Busy

December 4, 2008

Now that the children of the corn have left the coffee shop, my headache seems to have left with them. Or maybe it’s the ultra-grassy green tea I’m drinking? Either way, things have been busy. For those who don’t know, I no longer have a steady, 7-4 cubicle or barista-type job. I am a fulltime freelance writer and editor, working (for the most part) from home. Two common misconceptions I have encountered regarding this:

“Wow! You’re living the dream now!” Hmmm, as with most things, that phrase and its application relies on relativism. What do you consider ‘the dream’? If you’re living in India, perhaps, working as a slave writing 4,000-word articles for $2 US Dollars apiece and dreaming of staying at home and writing significantly shorter articles for significantly more while enjoying a glass of wine or a cup of Starbucks, surrounded by bull dogs, then yes, I am living the dream. If your definition, however, is sleeping in everyday, working a few hours, going for hikes, going out every night, and traveling the globe because you’re now a “writer,” no … not so much. I work longer and harder now than I ever have before; and this is coupled with the stress of usually having to find and negotiate for your work (and thus your paycheck). You can’t just show up and merely exist in a cubicle. 

“Are you now enjoying all the free time you have?”/”What are you doing with all of your time off of work?” Again – I’m not “off work” nor excessively loaded with free time. I am working. Believe me, if I was independently wealthy (writer does not equal independently wealthy) and had loads of free time, I sure as hell wouldn’t be bumming around Phoenix when I didn’t have to be. And I do frequent coffee houses, sometimes bars, sometimes random libraries, but I do this because I need to get out of the house. All of these places have free wireless internet. Due to the nature of my job, I need free wireless internet. I have it at my house, but I have learned that I have to exit the house on occassion, otherwise I begin personifying the dogs and I have mental wars with them. 

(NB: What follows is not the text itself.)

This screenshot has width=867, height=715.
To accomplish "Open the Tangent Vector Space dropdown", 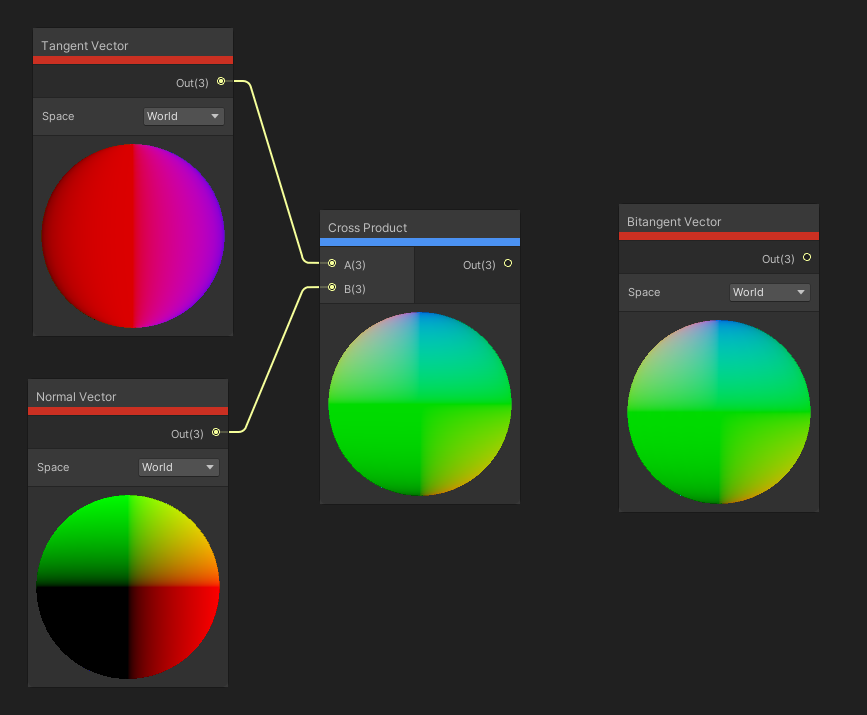I will [184, 116].
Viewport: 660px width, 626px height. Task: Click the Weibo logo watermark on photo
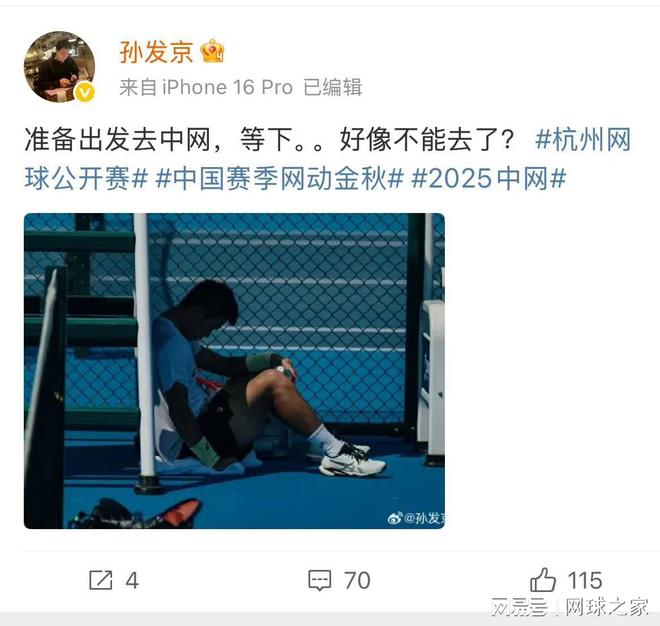point(394,518)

Nothing would make me happier than to write a book or a screenplay and get paid large amounts of cash for it. In fact, I have already done that – but due to the economical situation at hand, Big Publisher in New York is holding off at the moment. Lucky me. So hopefully my manuscript is being held down with a really really nice paperweight at their office in the Empire State Building. 

So for the meantime, for the numerous people who have said that they are “jealous” of my current lifestyle, or those obsessed with the idea that I’m a bad friend because I’m not always at their house – this is why. I’m at work. But all perceived complaining aside – I do love what I do, and I actually wake up everyday excited to begin working. I am done with the corporate scene – if I take another regular job – it will be doing what I love to do. And even that will have to be a pretty sweet offer; you would have no idea how fucking sweet it is to work when I want to and have all of this free time on my hands that I’m not spending in the car. And I love not having a job.


Toilet Manners

December 4, 2008

The one downside to freelance writing full time: you can’t always control your environment. I’m over working at a downtown Mesa coffee shop because the wifi at my house is on the fritz; no big deal. I’m sitting in a quiet nook when a family with about seven kids, all under ten years of age (not kidding), came in the coffee house. Not a big deal. Except you could have sworn this was their first public outing ever, that they were high on sugar, and the little house-converted-into-coffeehouse establishment was, indeed, Disneyland. 

My headache probably didn’t help matters, but I was grinding my teeth a bit at the tykes jumping up and down, and even remained calm when one fell on my laptop cord (which was next to the wall) and almost yanked my laptop off the table. 

Following this, two of the children had to use the restroom, which is in the same little nook (read: non air-circulating nook) that I am in. When they left, there was an unearthly … odor … emitting from the restroom. I get up to close the door. I notice they didn’t flush. I ask the mother, who is publically wearing a Winnie the Pooh nightgown, if she can have her children flush the toilet. I am not mean in this, but firm. The mother looks at me with a smile and says, I kid you not: 

“Oh, we teach our children not to touch the handles in the public restrooms, they contain germs.” 

Me: “They could use their foot.” 

Her: “But then the germs are on the shoe and they track the potty germs into the house. No one likes potty germs in the house.” 

Me: “No one likes smelling your children’s pooh [editor's note, I did really say 'pooh'] emitting from the restroom.” 

Her: “It’s just part of the nasty germs of a public potty!”

At this point I walked away, flushed the toilet, closed the door, and sat down. I have no hope left for the world.